Desde el corazón de Boyacá, la minera FURA GEMS impulsa una nueva era en la industria, apostando por una minería ética, trazable y socialmente responsable, que beneficia directamente a más de 700 familias y promueve el liderazgo femenino en las comunidades.
Una gema única con valor emocional y financiero
Las esmeraldas colombianas son hasta 20 veces más raras que los diamantes, formadas hace más de 30 millones de años en condiciones geológicas exclusivas del país. Esta exclusividad, junto con su belleza y significado cultural, la posicionan como una de las joyas más codiciadas del mundo.
Desde Cleopatra hasta la realeza moderna, estas piedras han sido símbolo de sabiduría, poder, fertilidad y amor eterno. Hoy, son también una inversión duradera y un regalo con propósito.
«Una esmeralda colombiana es más que una joya: es una historia viva de transformación social, de minería con conciencia y de orgullo nacional», afirma Sanjay Kumar, Director General de Fura Coscuez.
¿Cómo elegir una esmeralda auténtica?
Regalar una esmeralda es regalar legado. Estas son algunas claves para hacer una elección responsable:
- Color: El verde debe ser profundo, brillante y uniforme.
- Inclusiones naturales: Lo que se conoce como “el jardín de la esmeralda” le da carácter y autenticidad.
- Trazabilidad: Empresas como FURA GEMS utilizan tecnología blockchain para garantizar que la gema sea ética y sostenible.
- Apoyo local: Optar por joyeros colombianos contribuye al fortalecimiento del talento nacional.
- Origen verificado: Minas como Coscuez representan los más altos estándares en sostenibilidad y legalidad.

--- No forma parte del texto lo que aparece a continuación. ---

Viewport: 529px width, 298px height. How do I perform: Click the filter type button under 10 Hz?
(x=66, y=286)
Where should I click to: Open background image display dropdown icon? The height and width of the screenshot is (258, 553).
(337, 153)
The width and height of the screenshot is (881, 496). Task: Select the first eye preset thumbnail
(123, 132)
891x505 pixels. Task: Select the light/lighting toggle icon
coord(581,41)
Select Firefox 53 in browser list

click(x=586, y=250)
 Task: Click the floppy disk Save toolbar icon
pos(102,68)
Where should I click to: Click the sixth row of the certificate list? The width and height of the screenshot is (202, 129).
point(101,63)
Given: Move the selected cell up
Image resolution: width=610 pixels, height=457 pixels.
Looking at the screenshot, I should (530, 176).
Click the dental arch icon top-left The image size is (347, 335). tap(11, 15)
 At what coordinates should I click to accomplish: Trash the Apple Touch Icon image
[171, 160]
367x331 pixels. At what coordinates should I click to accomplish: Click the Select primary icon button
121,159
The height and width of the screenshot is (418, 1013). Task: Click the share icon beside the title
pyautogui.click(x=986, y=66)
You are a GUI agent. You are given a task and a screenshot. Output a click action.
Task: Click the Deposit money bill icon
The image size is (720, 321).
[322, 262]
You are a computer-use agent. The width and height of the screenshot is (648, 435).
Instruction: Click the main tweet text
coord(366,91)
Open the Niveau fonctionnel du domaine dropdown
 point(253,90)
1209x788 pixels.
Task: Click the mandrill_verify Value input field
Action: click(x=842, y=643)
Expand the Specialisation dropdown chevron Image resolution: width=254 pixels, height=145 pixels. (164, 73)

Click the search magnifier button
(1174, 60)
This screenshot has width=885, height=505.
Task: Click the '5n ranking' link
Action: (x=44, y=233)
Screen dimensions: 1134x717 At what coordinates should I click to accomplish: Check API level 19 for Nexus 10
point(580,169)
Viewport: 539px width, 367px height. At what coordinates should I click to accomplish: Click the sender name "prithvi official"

Una piedra que impulsa desarrollo y equidad
Además de su impacto económico, el trabajo de FURA ha generado empleo formal, programas educativos y oportunidades para mujeres en zonas históricamente mineras. La inversión social y ambiental ya supera los 120 millones de dólares, transformando la forma en la que el mundo mira hacia la minería colombiana.
“Queremos que cada esmeralda regalada en mayo cuente una historia de amor, pero también de propósito y esperanza”, añade Kumar.